Béisbol in New Britain: Local minor league team employed barrier-breaking ballplayers
Until recently, if a baseball player from Cuba wanted a shot at playing Major League Baseball, he had to defect from the island with the help of criminal organizations as part of a treacherous journey to the United States.
This was life under the communist government’s rule prior to 2018, when a deal was struck between Major League Baseball and the Cuban Baseball Federation that allows certain ballplayers to sign with MLB teams.
When Cuba was a protectorate under the U.S. government, people could move freely. In the spring of 1908, four Cuban ballplayers arrived in New Britain to play minor league baseball in the Connecticut State League before two of them launched into MLB history as pioneers.

Charles Humphrey, owner of New Britain’s ball club, heard about Armando Marsans, Luis Padron, Rafael Almeida and Alfredo Cabrera from sources in Havana and worked to sign the talented men after they completed the winter baseball season in Cuba.
New Britain’s Daily Herald buzzed with updates of their impending arrival and the impact they would have on the local team, which was renamed the Perfectos in a nod to the talented newcomers.
“The difficulty has always been to get the Cubans to leave the island, but New Britain wants a good team and no effort will be spared by the management to have one,” the newspaper reported.
More difficult was navigating the Connecticut State League’s hateful color line that barred non-white players from competing, and the Perfectos risked losing their players before they ever took the field.
The local newspaper jumped to the players’ defense, noting they were “strictly white.”
“[Humphrey] has been very careful to inquire into this before signing them. They are really Spaniards in sense of blood descent.”
Whether they were is debatable. But light skin tones allowed the men to pass themselves off as European, and they posted impressive numbers during summers here and winters in Cuba.
Padron hit .314 in 1908, third in the league, led the team with seven home runs and won 18 games as a pitcher in his only full season with the Perfectos. He returned to Cuba and joined the island’s touring teams, making stops in Connecticut over the next 15 years.

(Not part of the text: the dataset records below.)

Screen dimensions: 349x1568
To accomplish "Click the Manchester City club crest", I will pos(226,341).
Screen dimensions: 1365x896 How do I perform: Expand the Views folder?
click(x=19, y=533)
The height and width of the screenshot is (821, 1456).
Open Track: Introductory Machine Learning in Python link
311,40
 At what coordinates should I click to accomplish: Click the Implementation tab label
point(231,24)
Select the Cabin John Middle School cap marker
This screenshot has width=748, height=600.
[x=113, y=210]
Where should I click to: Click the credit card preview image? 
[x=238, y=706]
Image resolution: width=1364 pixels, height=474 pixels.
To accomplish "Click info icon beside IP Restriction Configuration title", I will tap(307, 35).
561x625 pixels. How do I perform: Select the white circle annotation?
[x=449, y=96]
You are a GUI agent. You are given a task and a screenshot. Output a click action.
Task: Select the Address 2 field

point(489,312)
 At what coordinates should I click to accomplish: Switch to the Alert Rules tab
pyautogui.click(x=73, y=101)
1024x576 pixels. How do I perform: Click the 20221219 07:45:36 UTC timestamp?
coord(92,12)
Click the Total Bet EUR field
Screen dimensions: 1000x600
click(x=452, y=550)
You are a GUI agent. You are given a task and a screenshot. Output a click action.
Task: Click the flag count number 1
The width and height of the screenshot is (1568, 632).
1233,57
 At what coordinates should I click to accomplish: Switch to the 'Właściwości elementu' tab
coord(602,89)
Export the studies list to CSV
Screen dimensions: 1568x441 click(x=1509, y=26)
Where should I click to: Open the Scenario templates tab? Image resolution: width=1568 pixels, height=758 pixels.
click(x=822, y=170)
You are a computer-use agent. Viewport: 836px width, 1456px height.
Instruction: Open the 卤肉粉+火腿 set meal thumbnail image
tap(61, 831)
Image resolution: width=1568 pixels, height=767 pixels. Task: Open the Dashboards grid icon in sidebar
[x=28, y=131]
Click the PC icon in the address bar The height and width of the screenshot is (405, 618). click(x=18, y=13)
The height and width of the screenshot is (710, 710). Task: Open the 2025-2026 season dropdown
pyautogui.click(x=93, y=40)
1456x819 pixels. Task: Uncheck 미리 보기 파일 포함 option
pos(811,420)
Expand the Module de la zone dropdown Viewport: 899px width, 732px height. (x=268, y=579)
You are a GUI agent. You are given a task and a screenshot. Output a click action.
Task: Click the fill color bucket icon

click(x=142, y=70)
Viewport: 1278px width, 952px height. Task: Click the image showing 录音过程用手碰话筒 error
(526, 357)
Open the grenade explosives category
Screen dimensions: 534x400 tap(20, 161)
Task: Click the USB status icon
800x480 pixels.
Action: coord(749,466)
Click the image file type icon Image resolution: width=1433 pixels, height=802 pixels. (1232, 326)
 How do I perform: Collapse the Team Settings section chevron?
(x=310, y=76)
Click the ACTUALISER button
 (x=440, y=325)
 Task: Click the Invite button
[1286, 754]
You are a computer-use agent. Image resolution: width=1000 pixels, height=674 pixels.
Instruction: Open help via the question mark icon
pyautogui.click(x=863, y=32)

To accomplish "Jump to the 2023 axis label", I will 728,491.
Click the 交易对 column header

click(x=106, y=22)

Marsans, Almeida and Cabrera played together with New Britain across four seasons from 1908 to 1911, and Cabrera endeared himself to fans and the media. Marsans and Almeida routinely batted at or above .300 with power and speed on the basepaths. Cabrera was considered a top-notch shortstop with plenty of speed and a good bat, cracking 407 hits in 416 games for New Britain.
New Britain seemed to love their imported baseball stars, until 1911.
Almeida never showed up for spring training camp and Marsans disappeared without a word in May, leaving fans and reporters grasping for an explanation. Even Cabrera was out of the loop and reportedly hurt by his teammates and friends. Eventually, both players explained their absences by claiming they had sick relatives in Cuba.
But there was more to it.
Cincinnati Reds manager Clark Griffith offered a tryout that spring to Almeida, who spoke no English and used Marsans as an interpreter, according to the late Cuban baseball historian Peter C. Bjarkman, a Hartford native, who authored “Smoke: The Romance and Lore of Cuban Baseball.” And Marsans was more than a translator, as Griffith quickly learned. He immediately purchased both players’ contracts for $1,000 each and made plans to bring them to Cincinnati. The Daily Herald was sore about their abrupt departure and smeared them in stories.
Skin color came up again in Cincinnati. Reds president Garry Herrmann arrived at Cincinnati’s Union Station to greet Almeida and Marsans and initially mistook two porters for his new players. But Cincinnati newspapers soon ran with the Spaniard storyline, “after the needed assurances and documentation had arrived from Havana,” Bjarkman wrote.
And on July 4, 1911, Marsans and Almeida made history when they debuted for the Reds in Chicago to become the first Latin American players in the National League.

They followed in the footsteps of Latin American baseball pioneers Esteban Bellán, the first Latin American professional baseball player in the United States (1868-73 in two different leagues), and Luis Castro, who broke into the American League with the 1902 Philadelphia Athletics as the first Latin American player in Major League Baseball.
Marsans lasted eight years in Major League Baseball, Almeida three and Cabrera played one game for the 1913 St. Louis Cardinals.
By that time, the New Britain Perfectos were on the verge of collapse in the Connecticut State League. But they left behind their legacy as a team that helped launch the careers of talented Cuban ballplayers.
Short note: I unearthed this slice of history while researching Swat McCabe, who played a prominent role in the history of Muzzy Field in Bristol, Conn., and suited up for New Britain after his playing career with the Cincinnati Reds. He's shown in the two photos. I always enjoy rabbit-hole discoveries like this.